November 18: Before Thanksgiving, Richard Blanco, "Mother Picking Produce"

This weekend before Thanksgiving, I've been thinking a lot about the meals my mother used to prepare for the holiday.  How I would wake up in the morning to the smell of the turkey already in the oven.  Watching the Macy's parade on television while she made Jell-O molds, boiled potatoes, and stirred gravy.  The cranberries on the plate, still ribbed and shaped like a can.

In my mind, Thanksgiving was my mother's holiday.  She worked herself to exhaustion, the whole day.  And then, when everything was on the table, she would sit down to a wine glass filled with Cold Duck.  She would sometimes give me a sip of it, cool and red and bitter.

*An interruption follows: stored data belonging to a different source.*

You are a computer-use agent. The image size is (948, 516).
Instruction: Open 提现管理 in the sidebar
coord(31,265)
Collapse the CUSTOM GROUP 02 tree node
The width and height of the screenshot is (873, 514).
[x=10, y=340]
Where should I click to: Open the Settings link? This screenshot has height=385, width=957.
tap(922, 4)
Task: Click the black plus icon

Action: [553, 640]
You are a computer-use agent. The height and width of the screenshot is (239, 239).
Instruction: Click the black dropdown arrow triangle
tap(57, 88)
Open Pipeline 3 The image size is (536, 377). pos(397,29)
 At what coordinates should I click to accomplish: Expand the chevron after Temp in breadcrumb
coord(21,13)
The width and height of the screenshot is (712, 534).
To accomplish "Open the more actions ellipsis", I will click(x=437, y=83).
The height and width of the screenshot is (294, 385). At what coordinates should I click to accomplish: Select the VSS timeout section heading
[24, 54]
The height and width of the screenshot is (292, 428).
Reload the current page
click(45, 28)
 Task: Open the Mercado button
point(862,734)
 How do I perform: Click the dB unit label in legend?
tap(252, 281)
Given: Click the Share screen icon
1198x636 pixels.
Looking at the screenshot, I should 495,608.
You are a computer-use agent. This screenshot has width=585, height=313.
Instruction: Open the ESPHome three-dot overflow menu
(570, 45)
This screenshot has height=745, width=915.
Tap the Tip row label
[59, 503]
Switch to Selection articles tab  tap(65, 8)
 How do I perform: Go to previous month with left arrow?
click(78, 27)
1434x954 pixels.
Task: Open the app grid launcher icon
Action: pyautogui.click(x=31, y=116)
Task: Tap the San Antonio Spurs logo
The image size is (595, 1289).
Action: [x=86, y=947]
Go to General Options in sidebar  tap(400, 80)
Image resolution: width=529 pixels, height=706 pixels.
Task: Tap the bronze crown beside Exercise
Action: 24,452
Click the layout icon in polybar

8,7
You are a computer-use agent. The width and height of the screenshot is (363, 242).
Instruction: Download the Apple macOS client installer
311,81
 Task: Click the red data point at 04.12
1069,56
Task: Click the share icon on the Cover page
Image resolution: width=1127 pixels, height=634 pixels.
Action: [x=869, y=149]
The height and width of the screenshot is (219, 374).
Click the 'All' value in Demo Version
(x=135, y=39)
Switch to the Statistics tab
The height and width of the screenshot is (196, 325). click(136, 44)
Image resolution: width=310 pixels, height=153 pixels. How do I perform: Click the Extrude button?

Now, it's up to us.  We cook the turkey and pumpkin pies.  Mash the potatoes.  Open the cranberries.  Drop the fruit into the Jell-O.  And my mother sits there and marvels at all the food in front of her.  Thanks us for making the dinner.

Saint Marty was an ungrateful kid, not really appreciating anything that his mother did.

Mother Picking Produce

by:  Richard Blanco

She scratches the oranges then smells the peel,
presses an avocado just enough to judge its ripeness,
polishes the Macintoshes searching for bruises.

She selects with hands that have thickened, fingers
that have swollen with history around the white gold
of a wedding ring she now wears as a widow.

Unlike the archived photos of young, slender digits
captive around black and white orange blossoms,
her spotted hands now reaching into the colors.

I see all the folklore of her childhood, the fields,
the fruit she once picked from the very tree,
the wiry roots she pulled out of the very ground.

And now, among the collapsed boxes of yucca,
through crumbling pyramids of golden mangos,
she moves with the same instinct and skill.

This is how she survives death and her son,
on these humble duties that will never change,
on those habits of living which keep a life a life.

She holds up red grapes to ask me what I think,
and what I think is this, a new poem about her-
the grapes look like dusty rubies in her hands,

what I say is this: they look sweet, very sweet.